— Tasks —
1. In the blog post below about California casual and law firm work, list the things the writer says "California casual" is sometimes used to excuse or to mean, in the sentence that begins "Sometimes I use California casual."
2. Render this sentence from the blog post below about California casual and law firm work in Spanish: "I had a hard time adjusting to the corporate culture of BigLaw for almost a year."
3. Carry the blog post below about California casual and life at a big law firm forward a few more paragraphs, starting after its last sentence.

— Text passage —
+ + + +
S. thinks I have a bad habit of justifying everything by saying it is "California casual," e.g., why I can call my boss an asshole (I really did this, to his face!) and have him laugh it off, why R. takes a break from her workday to run a company-sponsored 5k in a salt marsh, why S. and me and my brother and his fiancee spent an additional 90 minutes after finishing our food at the Benihana in Cupertino chatting with the cute young Bengali family sitting at our table about methods parents use to hide video gaming systems from their addicted children. Sometimes I use California casual to excuse my fleece outerwear; sometimes it means obsessive outdoor fitness; sometimes it means matter-of-fact ethnic diversity. California casual is actually a car dealership employee inviting you to have hella Santa-shaped chocolate out of a mini-sleigh! My life aspiration is to always be Festive Northern California Business Casual.
Then work called. As I hauled my new oversized trousers and undersized shirts to my car - DAMN THIS RECTANGULAR BODY - I got an email. Opposing counsel is motion-happy, and you are to write an opposition brief. Come to work.
So I went to work.
Here's the weird thing. It was okay. Work has been really good recently. I try not to talk about my job on this blogsilog, but I'm going to make an exception. Something changed a few months ago. A partner took a chance on me and asked me to do some work for him. I think he thought it was okay. I think he thinks I'm okay. And so I've been getting more and better work.
And even weirder, the more work I get, the more I like it. The nature of the work has not changed - Big Computer Company A sues Big Computer Company B over a invention both sides claim as their own, Law Firms C and D litigate like beavers - but my feelings for it have. I like being given responsibility. I especially like when this beloved partner sits me down at the beginning of a project and explains exactly how hard it is going to be and how high his expectations are for what I will produce. I like to be pet on the head and told I've done a good job. I like to feel crushed when I've disappointed the partner with a crappy draft, and I like to feel eager to prove my worth the next round. What it comes down to is that more work for me means more approval from this Daddy figure. Of course by now you realize I've imagined NC-17 rated sequences with him re: management technique.
I'm in this feedback loop where the more work I get, the more useful I feel in the firm, and the more useful I feel the more confident I act, and the more confident I act the more I feel empowered to ask questions, to ask for the guidance I need to produce better work. More confidence also means I behave more like myself (i.e. Festive Northern California Business Casual) rather than the scared shy person I was being before, which makes less stiff, more likable, which I think makes it easier for people to work with me. All of which, I think, gets me more work. Which I like, because it makes me feel useful, confident, etc.
I had a hard time adjusting to the corporate culture of BigLaw for almost a year. I hid in my office and just did whatever work came my way and tried to draw as little attention as possible to myself. I think what I found hardest was that I felt I had to suppress any hint of weirdness and silliness in order to fit in, but I still had to be chummy in that way professionals call "collegiality," which felt fake. Like a laugh track, or something.
+ + + +
— Data provided —
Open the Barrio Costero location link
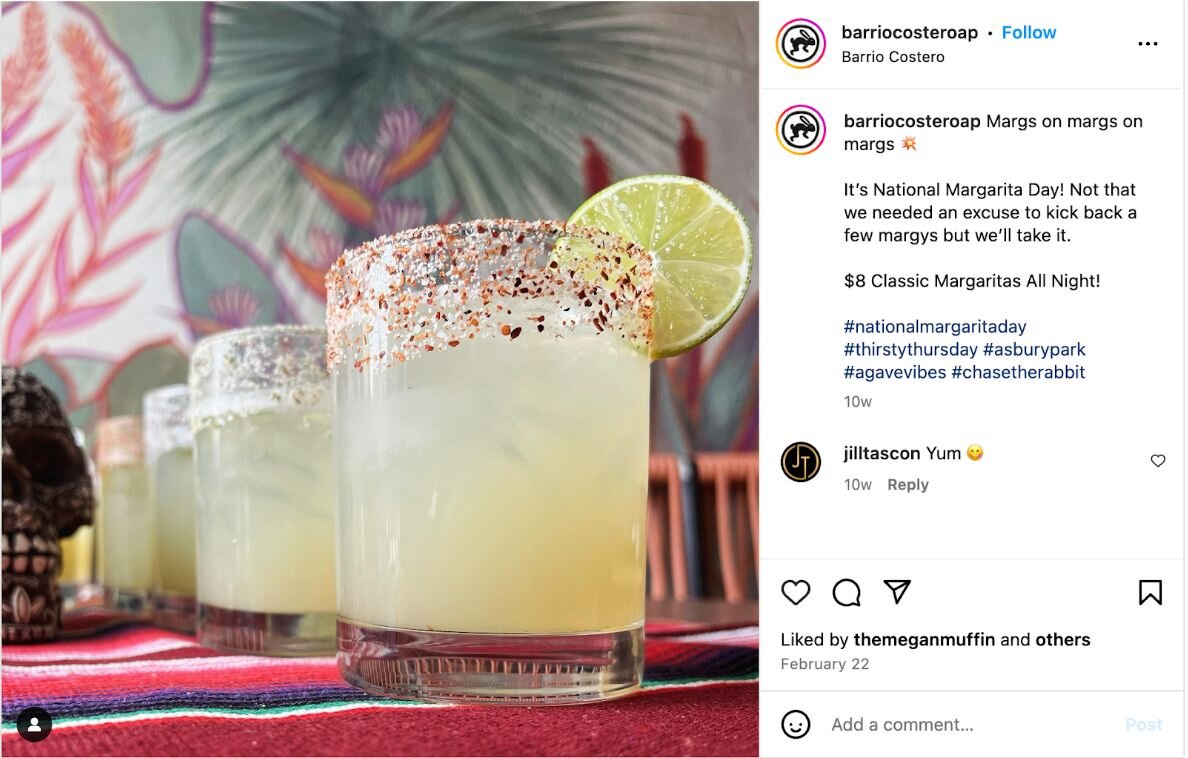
+ + + +
— In response —
1.
- Fleece outerwear
- Obsessive outdoor fitness
- Matter-of-fact ethnic diversity

2. Me costó mucho adaptarme a la cultura corporativa de BigLaw durante casi un año.

3.
It did weird things to me. At the beginning of this year, I had just returned from three months of international travel. I had moved from my shared apartment with beloved O. in the big faraway city of Chicago - where I had clearly-defined schedules, income, expenses, habits, friends, and hobbies - back into my parents' house in the suburbs, where, if things felt familiar at all, they were familiar in an infantilizing way. (Like being told to take a bath at night, or forced to put ugly XXL t-shirts on my car seats to prevent scuffing.) My known world was disrupted enough as it was, but on top of this feeling fake at work did funny things to my emotions. I hit a nadir sometime in February when I went out to a cafe with R. and O., best friends since childhood, and felt uncomfortable. At a loss for words. They said I didn't seem like myself. I lay on that divan in that cafe like a clam, cold, heavy, buried in underwater sand. I love that stupid fucking metaphor! A woman I had just met told me "Your personality is usually light, but recently you've been heavy" before offering to spin crystals over my heart chakra, and my reaction was not to run screaming but to say You are absolutely right.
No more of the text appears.